**Tasks and exercises**
- A) Name the three things that, according to the passage on BRIGHT, the program helps head and neck cancer survivors adapt to their new circumstances.
- B) In the passage on BRIGHT, among which group of cancer survivors is body image said to get much more attention and study?

**Document text**
^^^^

Although the results are promising, we need to make sure that they can be replicated in a larger, appropriately powered multicenter study with a diverse group of patients and providers, and that the improvement with BRIGHT can be sustained long-term.

BRIGHT focuses on helping head and neck cancer survivors to adapt their thoughts, behaviors, and coping skills to their new circumstances. Studies have shown that body image is the most commonly omitted aspect of head and neck cancer survivorship care.

Part of the reason that we have no evidence-based treatment for head and neck cancer survivors with body-image distress is that it is relatively understudied. Body image gets a lot more attention and is much better studied among breast cancer survivors.

However, it’s a very different set of body-image concerns for patients with breast cancer compared with head and neck cancer. As a result, what works for breast cancer survivors may not work for head and neck cancer survivors.

^^^^

**Supplied material**
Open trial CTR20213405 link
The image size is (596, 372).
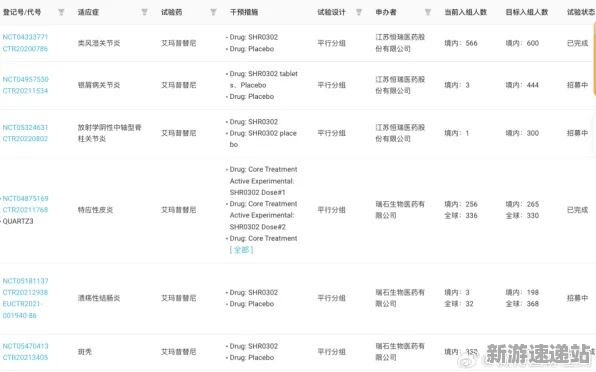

^^^^

**Numbered answers**
- A) Thoughts, behaviors, and coping skills

- B) Breast cancer survivors